This black bat god works best in Commander decks that care about discarding cards but holds its own in any deck that focuses on value-generating two-for-ones. Slowly stripping your opponents of their resources and getting the occasional card or Bat token provides plenty of value.
And even if your opponent kills Aclazotz, Deepest Betrayal, you get some rare black ramp from Temple of the Dead and the ever-present threat that Aclazotz may rise again.
#49. Unstoppable Slasher
This sort of life-halving ability rarely shows up on a creature this aggressive. I mean, people still think Quietus Spike is playable. Coming back from the ‘yard pushes Unstoppable Slasher over the top, though fun fact: If you put a -1/-1 counter or stun counter on it (or any counter, for that matter), then kill it, it won’t come back.
#48. Necron Deathmark
Regardless of whether you think Cemetery Desecrator or Noxious Gearhulk is better, I’m confident that Necron Deathmark is an upgrade over either. Flash tremendously changes the way a card like this plays out, and it comes with some free incidental mill. You can thank Warhammer 40k for busted cards like this.
#47. Poxwalkers
Poxwalkers is obnoxiously persistent. Something as simple as casting your commander lets you bring this back, where the deathtouch body happily trades off to repeat the cycle.
#46. Plaguecrafter
This slot goes out to all the universal edict creatures, which includes Fleshbag Marauder and Merciless Executioner. Plaguecrafter tends to be the best of the bunch since it can snipe planeswalkers or attack players’ hands if they have nothing to sacrifice.
#45. Creeping Bloodsucker
Creeping Bloodsucker might not look like much, but I assure you that it’s one of the strongest role-players among black creatures.
The trick is playing this black vampire in decks that care about the damage or lifegain. This card notably gains 3 life, which is the threshold for many lifegain payoffs, including The Gaffer, Sorin of House Markov, and The Book of Exalted Deeds. As for that triple ping, look no further than something like Ob Nixilis, Captive Kingpin.
Since this black creature deals damage instead of losing life, it works with cards like Curiosity and Tor Wauki the Younger, plus any number of damage doublers. This card’s value greatly exceeds its mana cost if you put it in the right shell.

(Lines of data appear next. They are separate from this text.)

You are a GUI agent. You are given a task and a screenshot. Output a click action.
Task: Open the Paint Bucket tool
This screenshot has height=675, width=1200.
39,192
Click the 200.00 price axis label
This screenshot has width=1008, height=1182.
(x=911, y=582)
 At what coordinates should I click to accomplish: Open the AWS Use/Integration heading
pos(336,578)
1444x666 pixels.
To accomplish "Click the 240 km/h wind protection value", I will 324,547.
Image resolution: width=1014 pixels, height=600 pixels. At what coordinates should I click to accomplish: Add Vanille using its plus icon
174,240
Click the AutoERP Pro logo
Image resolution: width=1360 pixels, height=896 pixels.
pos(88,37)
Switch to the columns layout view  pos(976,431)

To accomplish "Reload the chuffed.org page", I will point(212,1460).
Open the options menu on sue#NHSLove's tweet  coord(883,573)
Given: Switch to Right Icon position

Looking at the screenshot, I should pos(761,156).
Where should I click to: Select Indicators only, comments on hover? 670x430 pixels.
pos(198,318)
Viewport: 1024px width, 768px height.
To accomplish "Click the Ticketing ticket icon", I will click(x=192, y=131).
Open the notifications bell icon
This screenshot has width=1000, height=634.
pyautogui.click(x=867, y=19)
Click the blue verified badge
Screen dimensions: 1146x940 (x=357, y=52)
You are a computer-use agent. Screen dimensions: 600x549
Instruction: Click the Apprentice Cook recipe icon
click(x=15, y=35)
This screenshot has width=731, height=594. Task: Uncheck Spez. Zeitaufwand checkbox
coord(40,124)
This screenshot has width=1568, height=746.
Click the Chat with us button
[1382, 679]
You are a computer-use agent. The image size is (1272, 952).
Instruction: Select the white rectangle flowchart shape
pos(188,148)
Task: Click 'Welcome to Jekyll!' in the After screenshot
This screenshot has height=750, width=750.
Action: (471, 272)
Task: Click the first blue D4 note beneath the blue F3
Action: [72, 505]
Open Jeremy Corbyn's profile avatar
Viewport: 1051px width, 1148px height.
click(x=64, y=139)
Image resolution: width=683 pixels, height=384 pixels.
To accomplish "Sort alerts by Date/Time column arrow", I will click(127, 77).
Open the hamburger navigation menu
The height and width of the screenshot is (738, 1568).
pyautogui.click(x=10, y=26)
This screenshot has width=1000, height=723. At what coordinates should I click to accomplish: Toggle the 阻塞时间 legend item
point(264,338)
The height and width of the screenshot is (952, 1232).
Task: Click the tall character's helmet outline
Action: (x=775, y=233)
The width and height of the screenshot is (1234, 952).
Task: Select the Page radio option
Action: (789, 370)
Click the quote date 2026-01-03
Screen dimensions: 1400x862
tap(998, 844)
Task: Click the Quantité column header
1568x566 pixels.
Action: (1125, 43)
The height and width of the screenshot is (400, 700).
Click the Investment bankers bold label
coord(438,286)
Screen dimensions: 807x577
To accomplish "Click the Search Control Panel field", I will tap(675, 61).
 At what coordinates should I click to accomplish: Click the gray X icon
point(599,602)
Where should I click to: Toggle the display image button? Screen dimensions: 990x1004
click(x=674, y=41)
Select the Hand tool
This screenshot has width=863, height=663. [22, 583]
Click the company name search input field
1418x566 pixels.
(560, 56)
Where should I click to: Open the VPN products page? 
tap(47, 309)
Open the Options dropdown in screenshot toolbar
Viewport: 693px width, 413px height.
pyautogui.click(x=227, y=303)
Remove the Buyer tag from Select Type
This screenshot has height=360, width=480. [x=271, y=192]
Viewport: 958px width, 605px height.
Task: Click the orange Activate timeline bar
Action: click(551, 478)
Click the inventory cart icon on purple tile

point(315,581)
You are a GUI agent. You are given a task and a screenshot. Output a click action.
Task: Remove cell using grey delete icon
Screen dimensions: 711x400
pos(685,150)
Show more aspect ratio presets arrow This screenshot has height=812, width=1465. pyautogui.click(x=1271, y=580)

#44. Overlord of the Balemurk
The Overlord cycle is amazing all-around, and Overlord of the Balemurk proves its worth across multiple formats. Imagine if Ransack the Lab just became a random 5/5 creature on a later turn with no further mana investment. Impending is sweet, and I hope to see it more in the future.
#43. Emperor of Bones
Emperor of Bones carries the coveted Modern Horizons 3 set symbol, so I don’t really have to say much to convince you that it’s good. This is a cool take on graveyard hate and reanimation, and it gives your +1/+1 counters a unique angle.
#42. Grave Titan
There’s a real debate as to whether or not Grave Titan holds up in present-day EDH. It’s definitely fallen from a staple inclusion to a mere option, but army-in-a-can cards like this can still close out games.
#41. Mastermind Plum
For better or for worse, pretty much any deck can access a hoard of Treasure tokens. Mastermind Plum supplies those decks with an excellent payoff: black card draw. In the right deck, perhaps Prosper, Tome-Bound or Ognis, the Dragon's Lash, this black wizard makes every spell you cast cantrip. That level of card advantage wins grindy games.
#40. Elegy Acolyte
Here’s another midrange monster from 2025. Elegy Acolyte is reminiscent of Gix, Yawgmoth Praetor with a token-making ability. Void just isn’t hard to enable, and the rewards here are way more generous than they need to be. Lifelink is a welcome addition, but this card really didn’t need it.
#39. Morbid Opportunist
Morbid Opportunist blows my mind as an uncommon because it holds up when compared to rares like Midnight Reaper or Grim Haruspex. It doesn’t have the same ceiling, but it triggers off opposing creatures dying, which results in a higher floor.
#38. Massacre Girl
If you see the word “massacre” on a black card you know something’s about to go down. It just so happens that with Massacre Girl, everything’s going down. It usually only takes a single X/1 on board to ensure that Massacre Girl’s the last creature left standing.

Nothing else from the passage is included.